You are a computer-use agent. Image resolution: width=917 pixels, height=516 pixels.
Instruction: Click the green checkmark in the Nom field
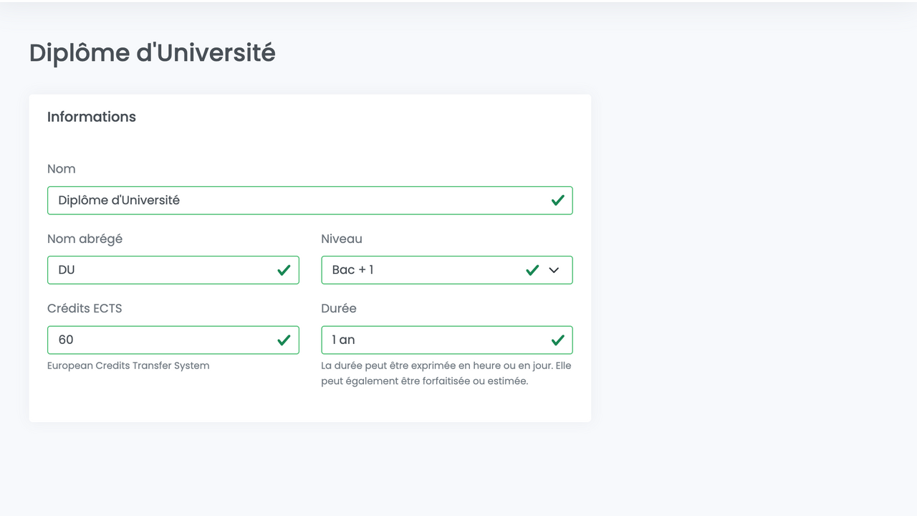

────────────────────────────────────────

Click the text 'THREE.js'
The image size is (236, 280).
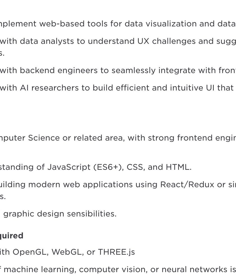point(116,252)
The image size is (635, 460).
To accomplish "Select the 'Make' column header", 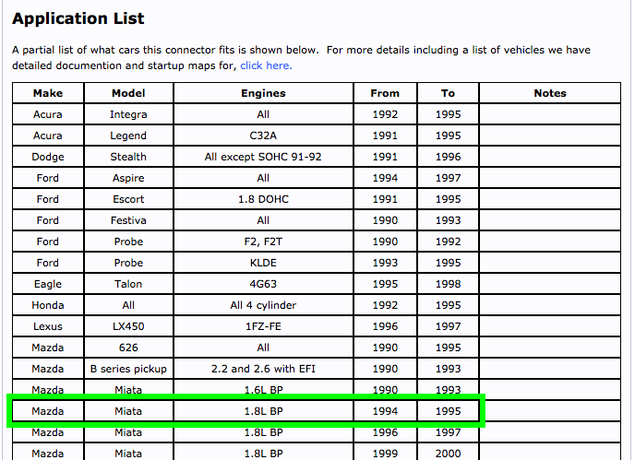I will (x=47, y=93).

────────────────────────────────────────

## [ASSIGNMENT]
Write down every line of the data above that includes the string "Click".

## [TASK SOLUTION]
Instruction: Click the green checkmark in the Nom field
Click the text 'THREE.js'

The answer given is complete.